X Edición
Curso 2013 - 2014
Secuestro
Carlota Cumella, 16 años
Colegio Canigó (Barcelona)
Era de noche. Le habían advertido muchas veces que era imprudente salir de paseo a esas horas, pero la chica de cabello moreno tenía prisa y se internó por las callejas.
Primero fue una mano que le tapó la boca. Inmediatamente, un pinchazo en el costado y un repentino mareo, una confusión… Silencio, oscuridad. Supo que la arrastraron de las manos, pues se le había cortado la circulación en las muñecas. Horas después, cuando al fin recuperó la consciencia, descubrió que le habían sentado y que tenía las manos atadas al respaldo de la silla. Comprendió que la habían secuestrado, que la habían conducido a la fuerza a un lugar sin luz.
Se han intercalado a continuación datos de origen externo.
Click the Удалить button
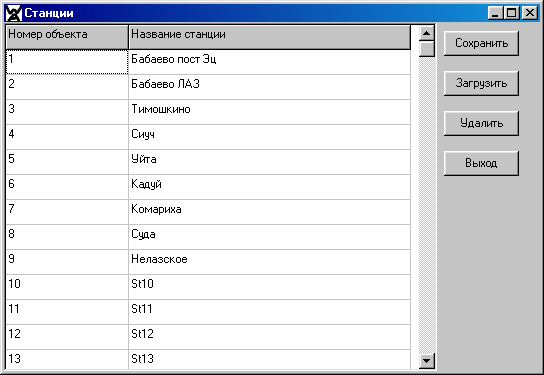 click(481, 123)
Dejó caer la cabeza y el pelo le cubrió la cara.
Oía un cuchicheo, ¿Hablaban en ruso? Le pareció distinguir una voz grave en un tono más elevado. No había duda de que esa correspondía al jefe. Y ahora, ¿qué? Unos pasos se acercaban. La madera crujía bajo los pies de sus secuestradores. La joven apenas respiraba, sentía el latir del corazón en la boca y la mente se le quedó en blanco Y ahora, ¿qué?... Optó por hacerse la dormida, como si continuase sedada. Apretó los párpados e hizo un esfuerzo por normalizar el ritmo de su respiración.
El chirrido de una bisagra la avisó de que habían entrado en la habitación. Sintió cómo alguien la miraba muy fijamente, de cerca. ¿Sabían que está despierta? Si. La angustia de no saber qué pasa pudo con ella. Entreabrió los ojos y descubrió a un hombre con barba y rasgos faciales muy marcados, ojos oscuros y mirada vacía. No tuvo tiempo de ponerse a especular, pero rondaría los treinta años.
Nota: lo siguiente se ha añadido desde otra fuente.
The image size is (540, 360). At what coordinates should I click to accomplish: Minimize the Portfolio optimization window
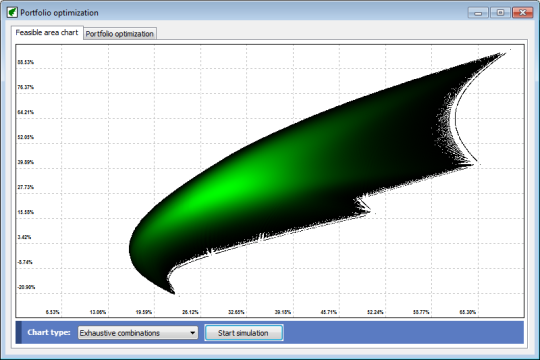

Oyó un grito en un lenguaje incomprensible y una mano se le apretó con fuerza a la cara. El parpadeo la había delatado. Abrió los ojos. Había un fluorescente en el techo y una mesa con una esquina roída. Otra mano golpeó su mejilla, ya marcada. La joven cayó al suelo y se golpeó la cabeza con tanta fuerza que perdió el conocimiento.
Cuando volvió en sí supo que le habían roto la mandíbula. La mejilla le ardía como si estuviese en llamas. Se encontraba en el suelo. Cuando se giró sobre sí misma, la cara de la muerte le quedó al descubierto.
Había llegado el momento de que se la llevase. Le cubrió con su manto y sus dedos fríos y afilados le cerraron los ojos. El cuerpo de la joven yacía inerte, pues la muerte se llevó consigo solo su alma, que al fin y al acabo era lo más valioso.